• Records supplied:
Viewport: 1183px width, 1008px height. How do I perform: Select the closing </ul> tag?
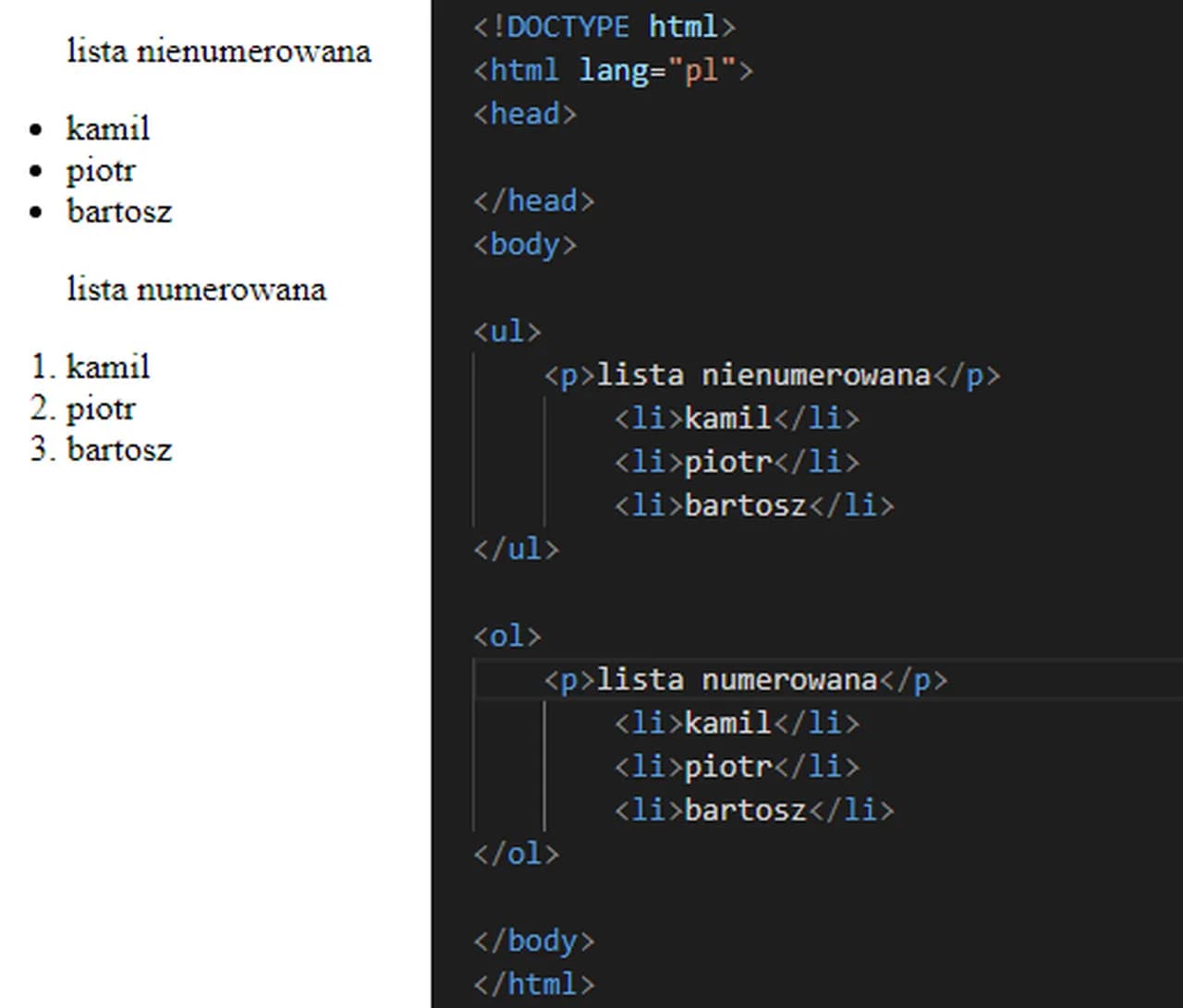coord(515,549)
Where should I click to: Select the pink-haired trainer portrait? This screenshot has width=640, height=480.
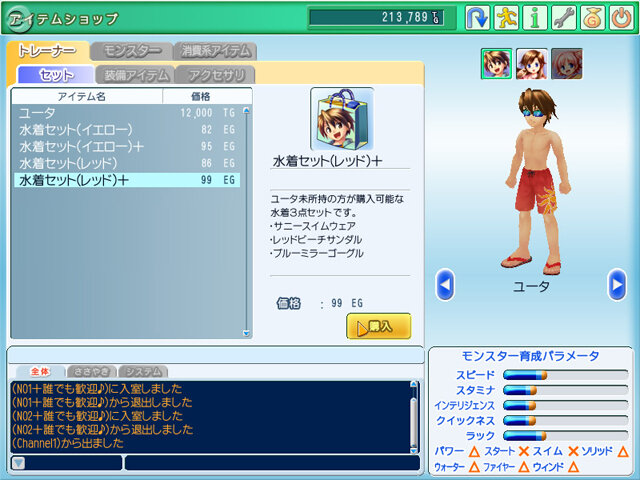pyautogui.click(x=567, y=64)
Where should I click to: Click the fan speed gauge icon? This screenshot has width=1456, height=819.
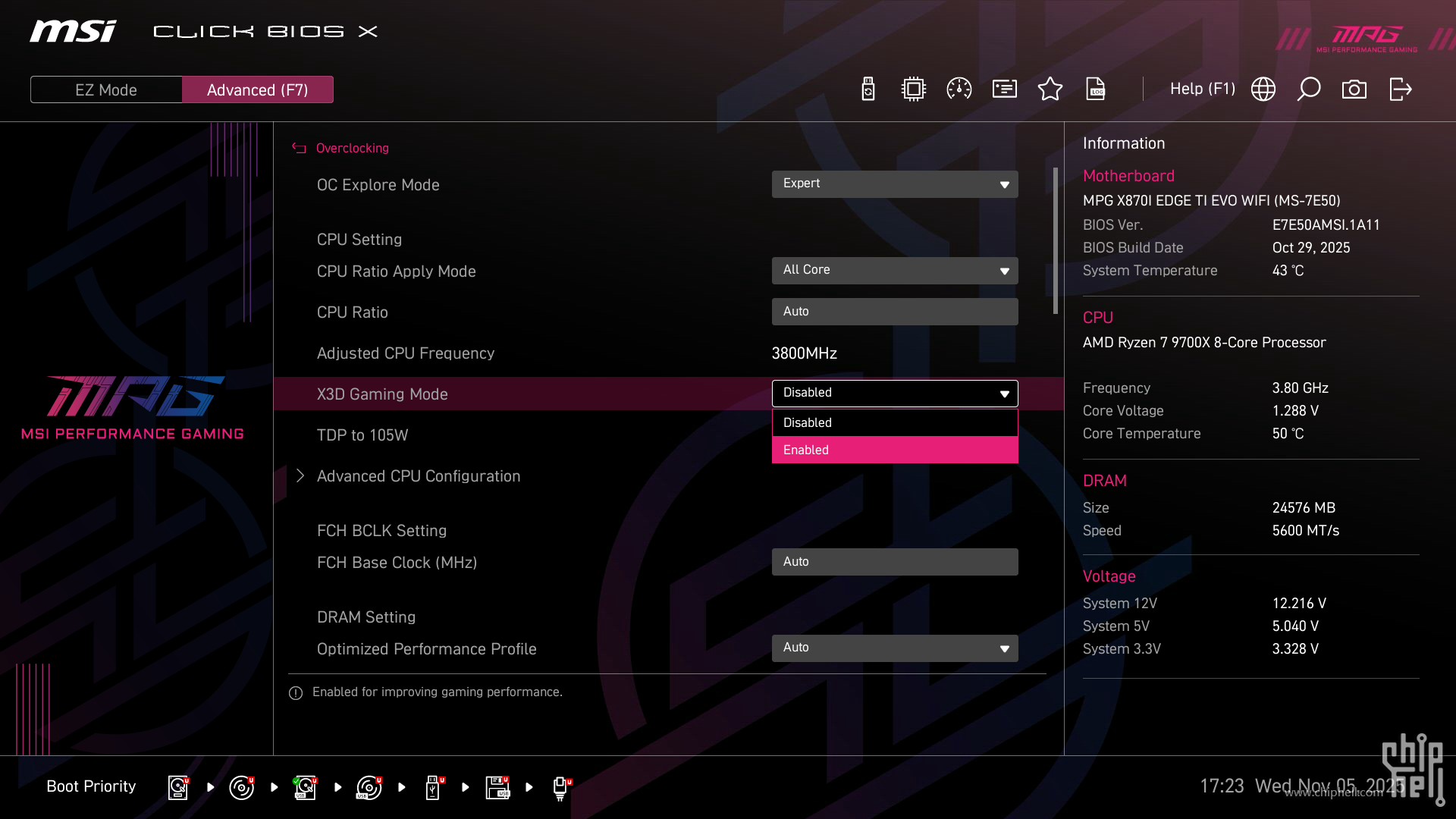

• Work to complete: Reproduce every line, requests included, starting at the line that contains "Where should I click to: Select" and ending at the close of the entries, shifting each coordinate in the answers by -66. Omit the pictures from your answer.

• Final result:
Where should I click to: Select the pink-haired trainer portrait? This screenshot has width=640, height=480.
pyautogui.click(x=501, y=-2)
Where should I click to: Click the fan speed gauge icon? This screenshot has width=1456, height=819.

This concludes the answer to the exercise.